If I had to sum up Station, I’d liken it to late-night pirate broadcasts from a talk-radio station that never existed, with Vega as your street-prophet/beat-poet/DJ smoking like a fiend and buzzing off the fumes. This station will not go off the air, the revolution was not televised but the decline and fall sure as fuck will be broadcast. Alan’s vocals, as well, are far more different and experimental than in the past (and that shit was left field to begin with) he sounds like a newsreader, a rapper, Orson Welles in War of the Worlds (like in the alien parable “Traceman”), a street hoodlum, Jarboe or Diamanda Galas, Allen Ginsberg, Alan Freed – the vocals are almost another instrument, they’re fit into the soundsculputres so perfectly. Some of Vega’s solo albums saw almost guesting on his own work, not so with Station, it’s painstakingly constructed and completely… him. Many different voices, all urgent.

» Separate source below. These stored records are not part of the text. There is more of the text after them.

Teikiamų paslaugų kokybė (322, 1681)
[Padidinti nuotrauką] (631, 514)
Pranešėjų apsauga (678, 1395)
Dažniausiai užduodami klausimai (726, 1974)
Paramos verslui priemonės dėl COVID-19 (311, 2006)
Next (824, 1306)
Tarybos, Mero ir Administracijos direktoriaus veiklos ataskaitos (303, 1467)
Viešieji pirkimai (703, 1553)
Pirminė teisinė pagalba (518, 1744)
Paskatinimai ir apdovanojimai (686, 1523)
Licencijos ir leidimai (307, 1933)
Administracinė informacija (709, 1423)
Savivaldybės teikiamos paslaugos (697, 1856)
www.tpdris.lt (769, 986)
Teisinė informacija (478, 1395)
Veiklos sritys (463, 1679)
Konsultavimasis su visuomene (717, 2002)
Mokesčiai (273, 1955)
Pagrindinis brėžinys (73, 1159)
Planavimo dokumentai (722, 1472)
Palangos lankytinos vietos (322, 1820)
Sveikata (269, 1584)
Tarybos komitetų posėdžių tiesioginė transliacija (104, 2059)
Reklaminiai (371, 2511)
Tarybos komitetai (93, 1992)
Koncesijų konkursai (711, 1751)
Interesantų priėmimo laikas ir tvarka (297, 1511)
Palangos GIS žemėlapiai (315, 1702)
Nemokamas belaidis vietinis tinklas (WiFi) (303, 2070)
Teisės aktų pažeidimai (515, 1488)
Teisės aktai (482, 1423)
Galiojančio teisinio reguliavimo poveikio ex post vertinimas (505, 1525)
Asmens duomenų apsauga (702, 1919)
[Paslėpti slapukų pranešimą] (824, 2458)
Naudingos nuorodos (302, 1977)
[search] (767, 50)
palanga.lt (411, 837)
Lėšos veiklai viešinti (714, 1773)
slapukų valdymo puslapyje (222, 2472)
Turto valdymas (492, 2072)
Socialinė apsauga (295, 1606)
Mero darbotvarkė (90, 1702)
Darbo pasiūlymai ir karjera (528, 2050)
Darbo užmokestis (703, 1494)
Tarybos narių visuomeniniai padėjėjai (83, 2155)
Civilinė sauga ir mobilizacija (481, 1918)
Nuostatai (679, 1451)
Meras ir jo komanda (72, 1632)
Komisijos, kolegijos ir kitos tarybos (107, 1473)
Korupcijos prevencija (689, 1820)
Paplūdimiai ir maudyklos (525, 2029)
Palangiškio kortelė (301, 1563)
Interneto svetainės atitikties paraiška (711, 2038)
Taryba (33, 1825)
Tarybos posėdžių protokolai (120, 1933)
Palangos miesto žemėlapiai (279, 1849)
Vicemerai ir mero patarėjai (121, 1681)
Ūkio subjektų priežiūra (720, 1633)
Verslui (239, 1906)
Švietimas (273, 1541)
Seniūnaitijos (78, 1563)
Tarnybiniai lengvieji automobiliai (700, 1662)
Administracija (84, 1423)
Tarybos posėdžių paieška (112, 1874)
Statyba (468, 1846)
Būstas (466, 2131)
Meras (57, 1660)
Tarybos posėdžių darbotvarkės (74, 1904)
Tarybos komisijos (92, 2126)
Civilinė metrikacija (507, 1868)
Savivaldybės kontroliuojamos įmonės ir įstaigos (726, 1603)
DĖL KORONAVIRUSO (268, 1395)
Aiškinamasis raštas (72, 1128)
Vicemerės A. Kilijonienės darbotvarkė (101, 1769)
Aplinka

“Station” begins hymn-like with a single, solitary organ note and Vega’s heavily treated, distant vocals about dream crimes, before the industrial drums kick in and plunge it into a rougher, more brutal environ. “Deadland” is the sequel to American Supreme’s “Dachau, Disney, Disco,” with a gothic, hip-hop flavor to the instrumental tracks and a guest turn from Vega’s son, sounding scared shitless as Vega goes all unhinged. “Crime Street Cree” is almost rave-like in its pacing – but way more disturbing and primal – all the good vibes are long gone, throats slit. And check out his scream about five minutes in – of fuck yes, leading into a wide-eyed pronouncement – “the Archangel’s down,” delivered with gritty anger. Same with the blunt-head-trauma drum/bass bash of “Gun God Game” with a weary Vega accepting the “takedowns the breakdowns the humiliations.” Late album entrant “13 Crosses, 16 Blazin Skulls” is all metallic sharp edges and burning electronics, a dense yellow cloud of smoke and toxins – glitch fury with a strident Vega doomily intoning about ghosts and avenging angels. ““SS Eyes” steals an awesome line from Primal Scream’s “Swastika Eyes” (which was ironically from an album that filched a lot from Suicide) and takes it back home where it belongs, repeated over and over, couched in a bed of synthetic demon funk and autobahn noise. “Why Couldn’t It Be You” returns to the bruised romanticism of some of Suicide’s most vulnerable moments like “Cheree;” trip-hop drums and eerie, one-finger minor chord synths with Vega all echoy and regretful like the spoken parts on Ronettes or Everly Bros. records, just sadder; barely singing, more speaking, mumbling in 3am regret. The blood-throated screams of “Dead on” and “Destruction” echo throughout the cold, tech-step looping of “Devastated,” ending with an almost disco flourish as Vega burns himself out, his voice collapsing into a defeated moan. And then…. silence.

Restless. Relentlessly modern.

Pretty much everything Alan Vega predicted alongside Martin Rev in Suicide has come to pass, so I think you’d better pay extra close attention to Station. The man’s a fucking prophet, after all.